#### The records:
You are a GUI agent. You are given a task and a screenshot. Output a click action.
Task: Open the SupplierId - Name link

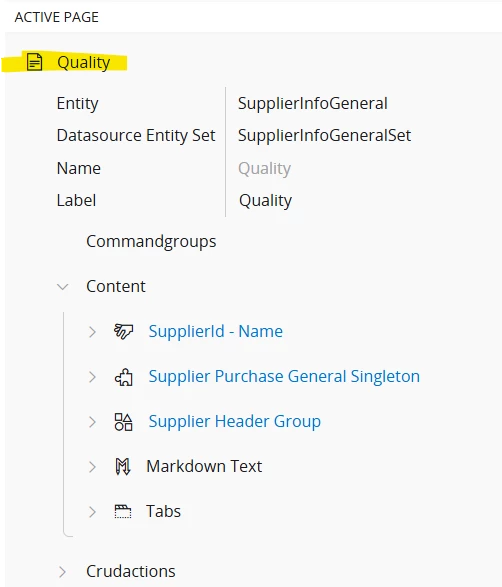[216, 331]
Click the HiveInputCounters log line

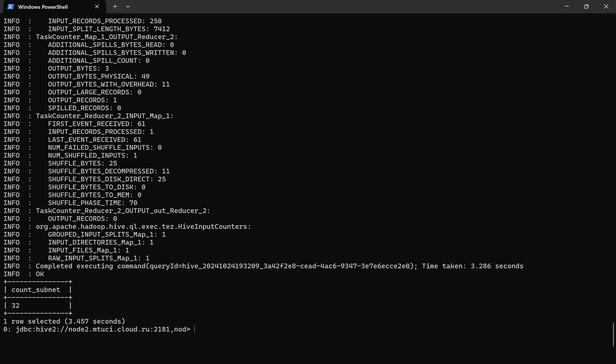pyautogui.click(x=127, y=226)
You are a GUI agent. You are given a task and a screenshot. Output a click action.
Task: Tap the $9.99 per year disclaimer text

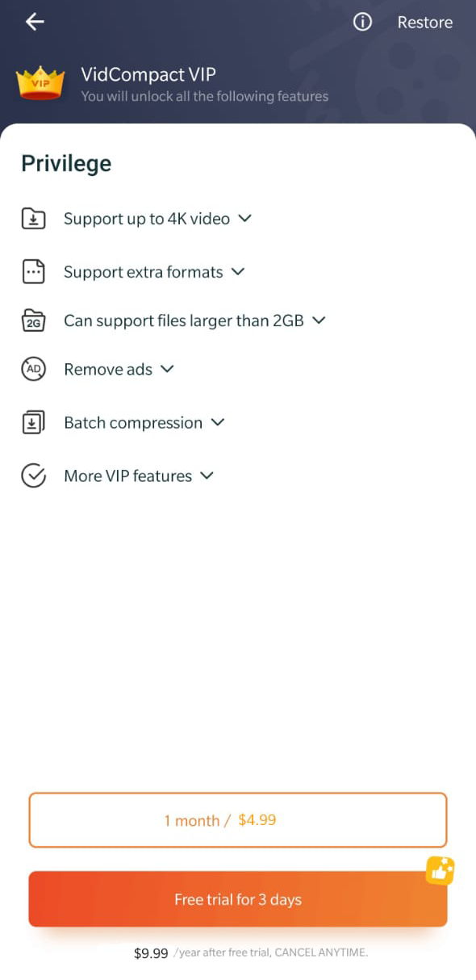[251, 953]

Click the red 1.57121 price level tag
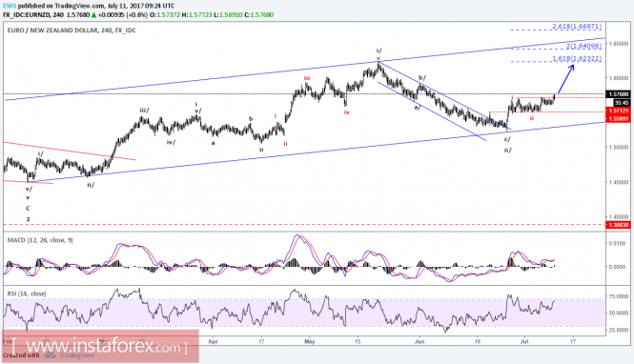pos(618,111)
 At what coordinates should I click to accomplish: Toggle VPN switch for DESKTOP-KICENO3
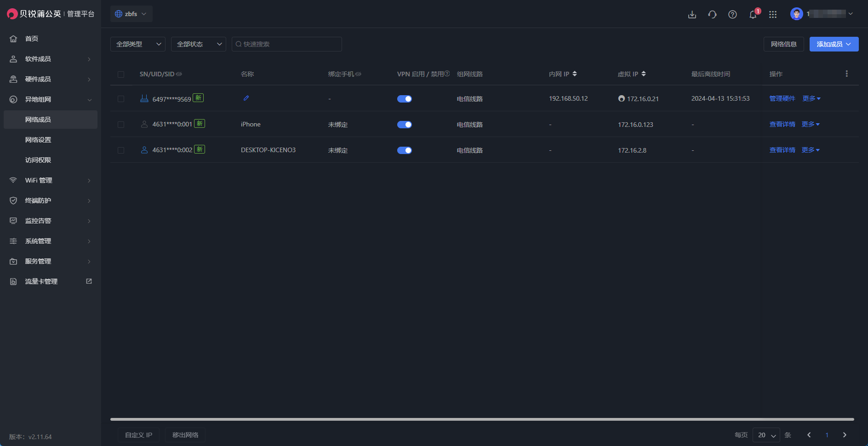[404, 150]
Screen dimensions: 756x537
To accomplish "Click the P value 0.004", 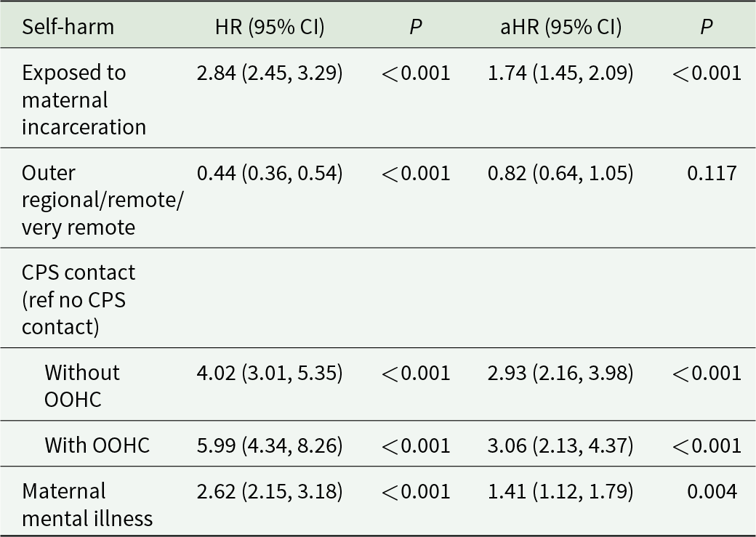I will point(712,492).
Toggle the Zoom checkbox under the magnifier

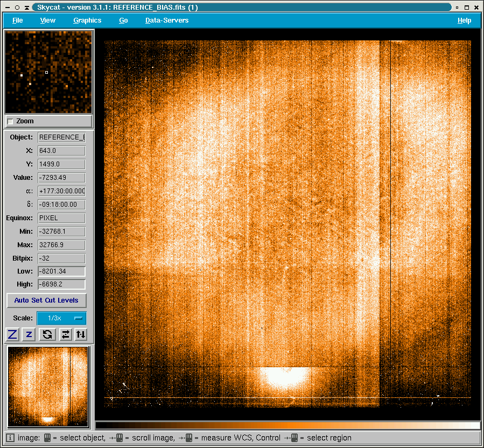tap(10, 122)
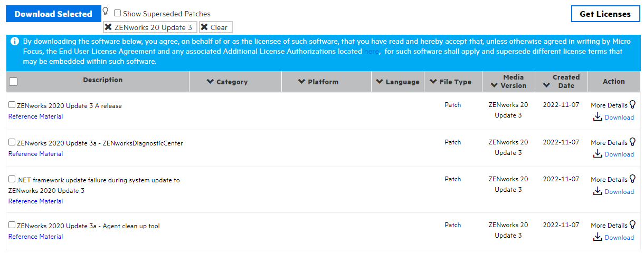Screen dimensions: 644x254
Task: Click the info icon in blue license banner
Action: (x=15, y=41)
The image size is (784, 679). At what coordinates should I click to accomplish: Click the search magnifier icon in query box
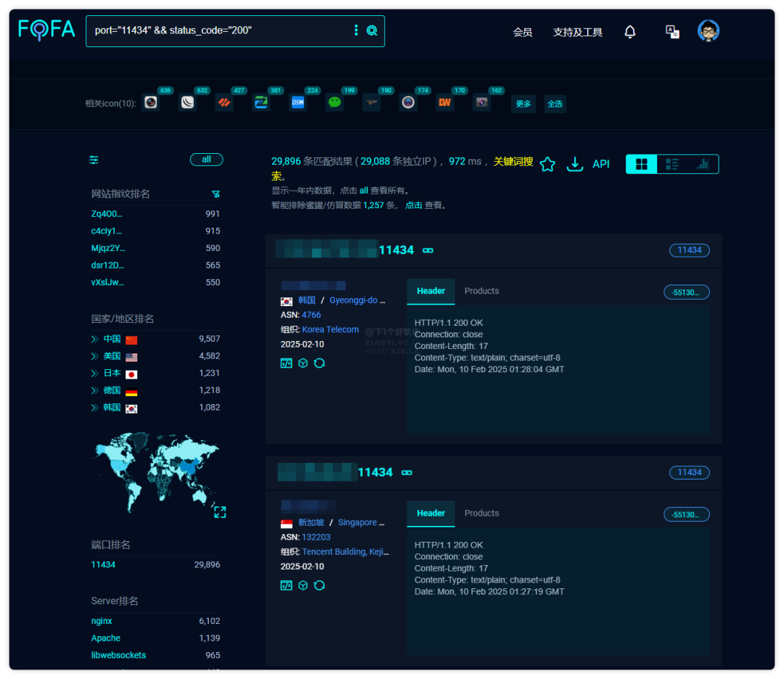tap(372, 30)
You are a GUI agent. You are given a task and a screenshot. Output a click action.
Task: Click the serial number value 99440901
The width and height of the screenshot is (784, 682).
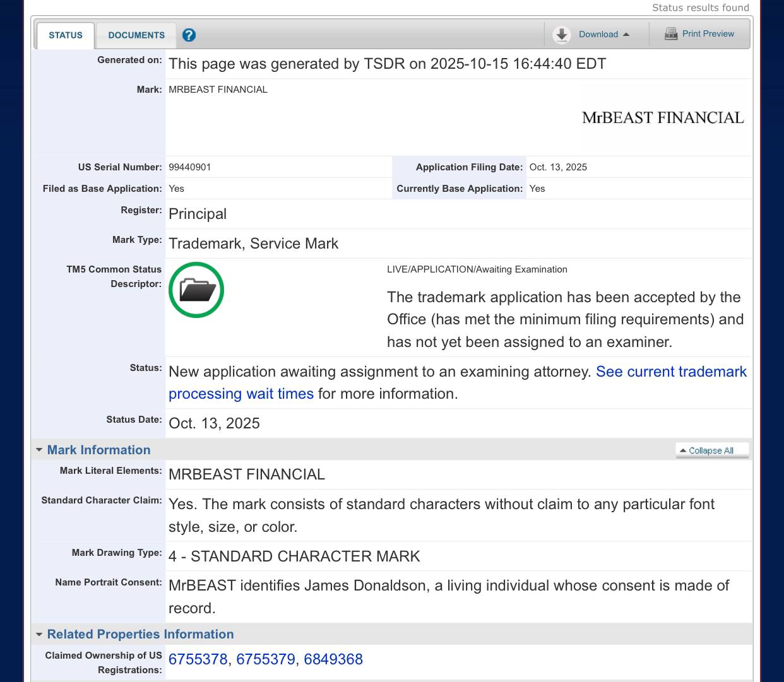(189, 167)
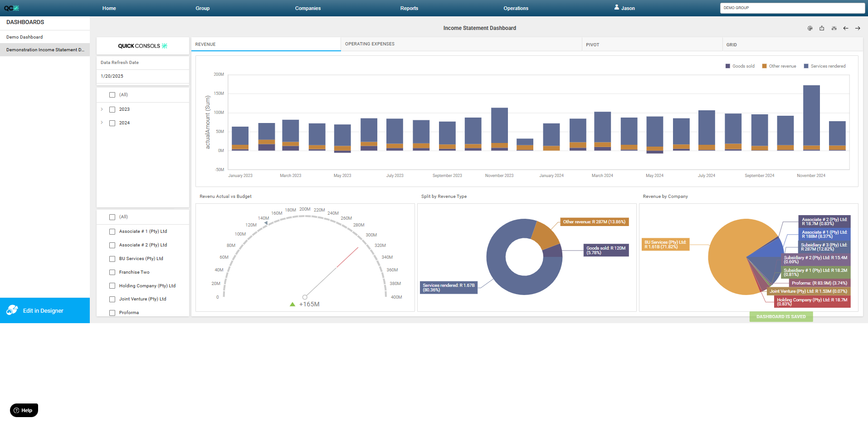Image resolution: width=868 pixels, height=428 pixels.
Task: Open the Reports menu
Action: point(409,8)
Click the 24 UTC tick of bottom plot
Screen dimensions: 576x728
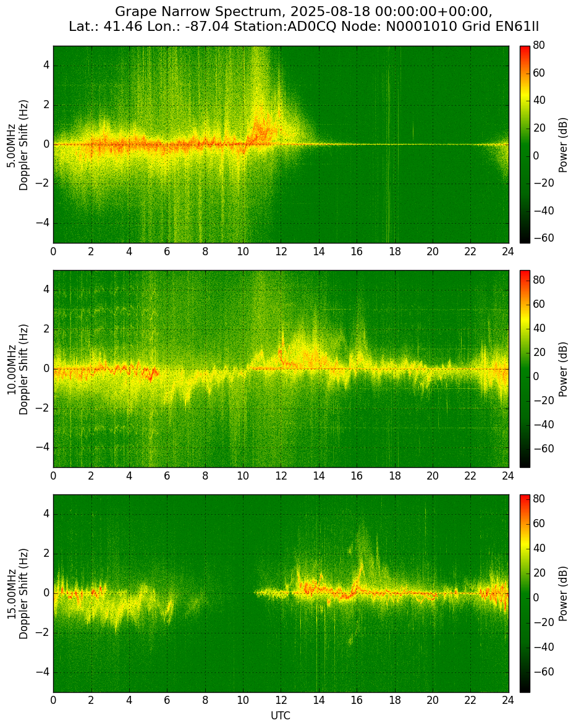click(508, 700)
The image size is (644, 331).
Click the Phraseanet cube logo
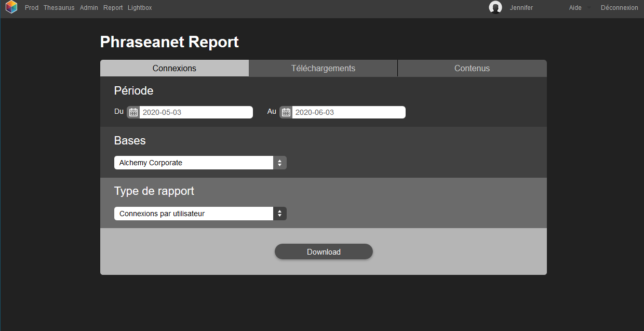coord(11,7)
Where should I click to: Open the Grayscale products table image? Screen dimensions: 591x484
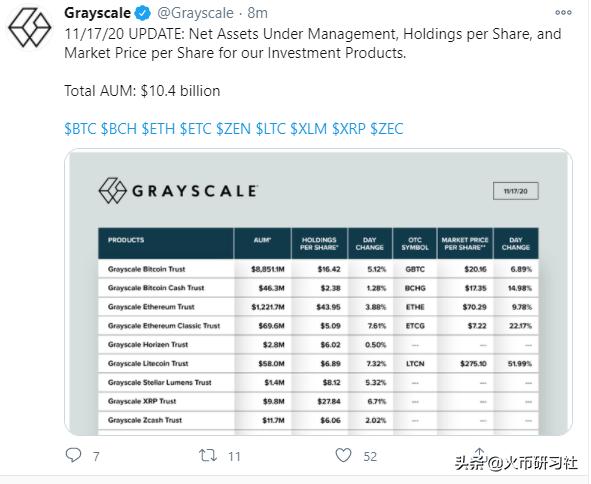click(x=318, y=292)
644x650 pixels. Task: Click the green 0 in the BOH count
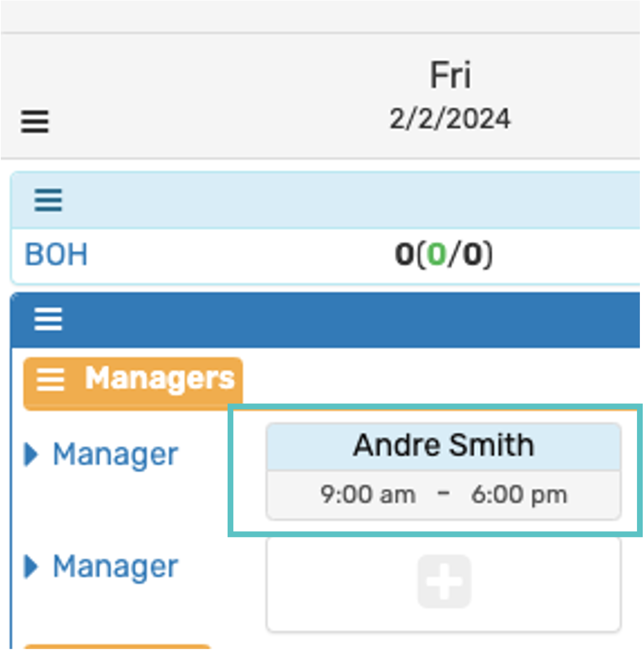437,254
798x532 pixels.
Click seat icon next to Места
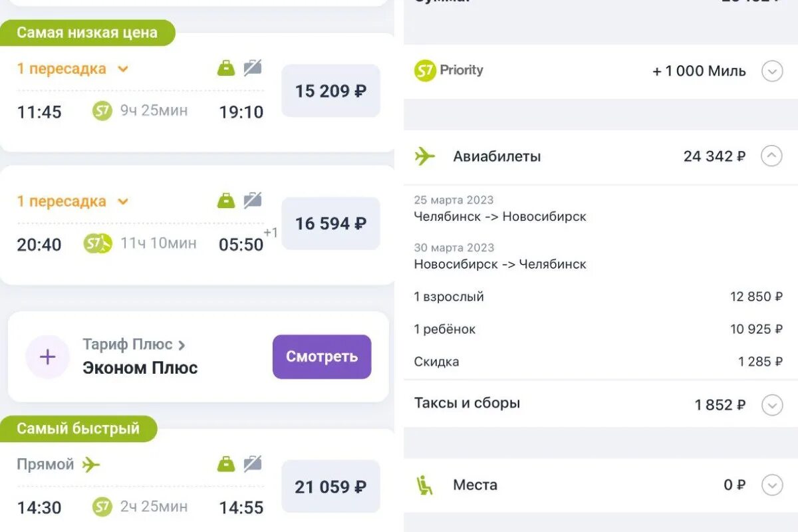point(424,485)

#### What is expected:
The lines from the one containing "The width and" through the last line of the entries are to be copied exactly, both ends included, and the pictures are to be omitted.

#### Response:
The width and height of the screenshot is (784, 682).
(189, 167)
Image resolution: width=868 pixels, height=428 pixels.
Task: Open the Reports menu
Action: point(409,8)
Click the 24 UTC tick of bottom plot
Screen dimensions: 576x728
click(508, 700)
The image size is (644, 331).
Click the Phraseanet cube logo
coord(11,7)
Where should I click to: Open the Grayscale products table image? Screen dimensions: 591x484
click(x=318, y=292)
644x650 pixels. Task: Click the green 0 in the BOH count
437,254
798x532 pixels.
Click seat icon next to Места
point(424,485)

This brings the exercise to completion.